W sobotę 3 czerwca Igor Kibalczicz zauważył wyjątkową chmurę w kształcie długiego walca nad wybrzeżem Morza Azowskiego, na południu Ukrainy.
Aż 1000 kilometrów długości
Zjawisko, które nagrał to "Chwała Poranna" (ang. Morning Glory), jeden z najbardziej niezwykłych fenomenów meteorologicznych świata. Chmura tworzy charakterystyczny wał, a jej podstawa znajduje się zwykle na wysokości około 300 metrów nad ziemią. Chmura porusza się z prędkością około 50-60 km/h, od morza w kierunku lądu. Jej długość może osiągać nawet 1000 km, rozciągając się od jednego krańca horyzontu po drugi.

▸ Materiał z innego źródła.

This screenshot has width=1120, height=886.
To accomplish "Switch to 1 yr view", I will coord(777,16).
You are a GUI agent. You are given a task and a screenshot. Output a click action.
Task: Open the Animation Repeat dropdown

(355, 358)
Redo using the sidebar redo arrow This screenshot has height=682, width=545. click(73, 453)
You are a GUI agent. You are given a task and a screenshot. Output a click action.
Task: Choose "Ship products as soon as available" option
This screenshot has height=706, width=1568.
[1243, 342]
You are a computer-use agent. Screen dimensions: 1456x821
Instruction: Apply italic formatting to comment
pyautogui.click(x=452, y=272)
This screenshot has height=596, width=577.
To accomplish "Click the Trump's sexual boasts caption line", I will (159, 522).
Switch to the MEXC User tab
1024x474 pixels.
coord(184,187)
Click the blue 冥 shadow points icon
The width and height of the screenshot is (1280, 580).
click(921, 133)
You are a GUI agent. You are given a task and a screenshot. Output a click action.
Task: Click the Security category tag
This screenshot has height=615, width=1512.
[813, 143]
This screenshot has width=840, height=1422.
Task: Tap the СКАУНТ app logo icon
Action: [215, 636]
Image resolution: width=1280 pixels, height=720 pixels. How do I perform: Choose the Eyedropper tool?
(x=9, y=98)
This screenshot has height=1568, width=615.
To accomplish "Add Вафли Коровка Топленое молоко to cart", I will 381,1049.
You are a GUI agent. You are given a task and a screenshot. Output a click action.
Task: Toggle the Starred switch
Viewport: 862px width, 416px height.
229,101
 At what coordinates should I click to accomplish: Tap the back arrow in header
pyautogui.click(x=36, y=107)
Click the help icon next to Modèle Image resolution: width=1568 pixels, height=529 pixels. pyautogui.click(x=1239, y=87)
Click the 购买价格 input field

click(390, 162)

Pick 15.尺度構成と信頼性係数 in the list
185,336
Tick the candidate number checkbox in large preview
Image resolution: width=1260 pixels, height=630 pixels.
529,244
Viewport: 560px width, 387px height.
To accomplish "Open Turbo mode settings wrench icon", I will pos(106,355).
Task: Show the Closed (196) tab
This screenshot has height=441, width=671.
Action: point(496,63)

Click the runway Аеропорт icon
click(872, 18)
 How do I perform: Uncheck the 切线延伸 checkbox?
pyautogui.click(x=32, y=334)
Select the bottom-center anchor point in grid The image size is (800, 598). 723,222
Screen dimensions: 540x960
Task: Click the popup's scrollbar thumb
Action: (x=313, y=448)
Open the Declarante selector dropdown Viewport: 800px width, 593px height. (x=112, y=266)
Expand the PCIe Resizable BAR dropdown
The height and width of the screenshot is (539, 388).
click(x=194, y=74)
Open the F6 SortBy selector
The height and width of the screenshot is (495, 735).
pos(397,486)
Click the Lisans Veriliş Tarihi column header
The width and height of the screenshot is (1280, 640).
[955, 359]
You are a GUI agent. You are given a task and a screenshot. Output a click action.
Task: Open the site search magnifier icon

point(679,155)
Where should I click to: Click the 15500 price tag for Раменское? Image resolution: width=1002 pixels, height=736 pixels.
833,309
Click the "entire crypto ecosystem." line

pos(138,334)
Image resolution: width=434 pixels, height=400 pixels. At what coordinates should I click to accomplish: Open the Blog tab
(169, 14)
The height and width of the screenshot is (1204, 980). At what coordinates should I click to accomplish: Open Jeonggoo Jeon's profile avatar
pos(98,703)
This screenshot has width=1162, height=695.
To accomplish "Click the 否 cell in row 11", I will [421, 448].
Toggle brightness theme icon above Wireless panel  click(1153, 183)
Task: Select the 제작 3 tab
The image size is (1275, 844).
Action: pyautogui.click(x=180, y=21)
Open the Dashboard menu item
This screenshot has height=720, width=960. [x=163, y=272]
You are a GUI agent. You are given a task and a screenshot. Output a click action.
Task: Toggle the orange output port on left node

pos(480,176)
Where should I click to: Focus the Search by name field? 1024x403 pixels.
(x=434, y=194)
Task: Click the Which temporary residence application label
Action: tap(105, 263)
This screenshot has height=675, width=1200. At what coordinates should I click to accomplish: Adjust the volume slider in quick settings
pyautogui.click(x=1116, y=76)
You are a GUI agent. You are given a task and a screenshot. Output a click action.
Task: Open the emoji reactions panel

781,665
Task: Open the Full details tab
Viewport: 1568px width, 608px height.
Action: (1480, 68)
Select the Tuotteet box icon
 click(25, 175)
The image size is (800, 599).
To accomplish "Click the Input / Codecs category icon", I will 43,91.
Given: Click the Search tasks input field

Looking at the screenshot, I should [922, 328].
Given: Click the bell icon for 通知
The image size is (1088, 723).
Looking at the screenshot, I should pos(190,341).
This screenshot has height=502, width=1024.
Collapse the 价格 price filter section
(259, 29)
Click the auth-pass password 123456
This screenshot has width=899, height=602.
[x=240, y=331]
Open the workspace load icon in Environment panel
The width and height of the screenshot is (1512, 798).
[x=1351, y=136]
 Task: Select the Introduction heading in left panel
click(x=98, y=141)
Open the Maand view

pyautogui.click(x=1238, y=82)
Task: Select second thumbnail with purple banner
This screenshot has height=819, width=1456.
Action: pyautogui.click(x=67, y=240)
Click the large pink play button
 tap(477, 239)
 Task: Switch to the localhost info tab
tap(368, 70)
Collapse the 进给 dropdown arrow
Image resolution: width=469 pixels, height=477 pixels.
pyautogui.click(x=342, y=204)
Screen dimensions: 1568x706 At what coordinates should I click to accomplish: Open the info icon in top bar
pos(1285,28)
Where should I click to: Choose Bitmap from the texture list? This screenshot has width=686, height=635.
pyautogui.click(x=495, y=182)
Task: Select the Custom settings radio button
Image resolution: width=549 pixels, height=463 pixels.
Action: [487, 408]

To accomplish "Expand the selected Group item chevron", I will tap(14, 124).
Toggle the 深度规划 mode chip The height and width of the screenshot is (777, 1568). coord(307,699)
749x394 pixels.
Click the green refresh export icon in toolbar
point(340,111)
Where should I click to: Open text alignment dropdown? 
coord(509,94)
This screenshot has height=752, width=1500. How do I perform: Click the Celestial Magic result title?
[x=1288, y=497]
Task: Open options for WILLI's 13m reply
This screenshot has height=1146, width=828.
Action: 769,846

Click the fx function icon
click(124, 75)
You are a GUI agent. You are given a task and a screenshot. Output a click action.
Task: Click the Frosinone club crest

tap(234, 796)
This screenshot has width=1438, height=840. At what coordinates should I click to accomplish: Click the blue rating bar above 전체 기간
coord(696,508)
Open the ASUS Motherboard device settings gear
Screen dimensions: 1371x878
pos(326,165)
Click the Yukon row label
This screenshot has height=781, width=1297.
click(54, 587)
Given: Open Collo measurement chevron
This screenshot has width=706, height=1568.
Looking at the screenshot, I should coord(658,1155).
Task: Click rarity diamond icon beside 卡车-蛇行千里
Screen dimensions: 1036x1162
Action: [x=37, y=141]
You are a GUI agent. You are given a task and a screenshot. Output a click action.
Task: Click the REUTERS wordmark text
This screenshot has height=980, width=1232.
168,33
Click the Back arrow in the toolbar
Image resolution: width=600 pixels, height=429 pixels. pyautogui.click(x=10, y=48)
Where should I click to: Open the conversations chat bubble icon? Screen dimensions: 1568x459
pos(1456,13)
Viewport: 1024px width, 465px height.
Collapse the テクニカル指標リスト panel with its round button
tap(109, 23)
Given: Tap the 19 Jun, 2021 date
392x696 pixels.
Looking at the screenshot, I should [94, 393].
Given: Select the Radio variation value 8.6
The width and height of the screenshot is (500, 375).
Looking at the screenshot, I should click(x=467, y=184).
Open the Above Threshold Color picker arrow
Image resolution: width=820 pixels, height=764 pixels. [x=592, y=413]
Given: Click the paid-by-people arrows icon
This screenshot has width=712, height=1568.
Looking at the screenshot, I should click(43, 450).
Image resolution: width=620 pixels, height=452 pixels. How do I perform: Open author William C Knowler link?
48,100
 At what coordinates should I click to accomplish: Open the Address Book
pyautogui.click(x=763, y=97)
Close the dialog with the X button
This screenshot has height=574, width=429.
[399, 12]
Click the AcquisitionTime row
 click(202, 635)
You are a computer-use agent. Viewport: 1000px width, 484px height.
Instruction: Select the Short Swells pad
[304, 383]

Tworzą ją dwie warstwy powietrza
W nocy gdy temperatura powietrza spada i równocześnie dochodzi do jej inwersji tworzą się dwie warstwy – chłodnego i ciepłego powietrza. Cieplejsza górna warstwa stanowi stabilną "pokrywę" dla warstwy zimnego powietrza znajdującego się blisko powierzchni. Pod cieplejszą warstwą tworzą się fale powietrza (które dociera np. od strony lądu) i poruszają się ruchem kołowym. Zjawisko widać dopiero rano – wtedy walec wędrujący poniżej warstwy ciepłego powietrza formuje zasadniczą chmurę Morning Glory. Zjawisko trwa do momentu aż inwersja temperatury zniknie w ciągu dnia. Chmura znika najczęściej po przebyciu kilkuset kilometrów.
Najczęściej w Australii
Pojawienie się "Chwały Porannej" nad Ukrainą jest niezwykłe, bo zwykle powstaje ona w konkretnym miejscu w Australii. Jest to fenomen, który objawia się na tamtejszym niebie od późnego sierpnia do wczesnego listopada (zwłaszcza w okolicach Zatoki Karpentaria i półwyspu Jork. Rodzinnym miastem niezwykłej chmury jest Burketown w Queensland, na północy kontynentu. Miejscowość licząca 178 mieszkańców, leży w najbardziej wyludnionym rejonie Australii. To jednak tam, co roku, turyści oczekują "Chwały".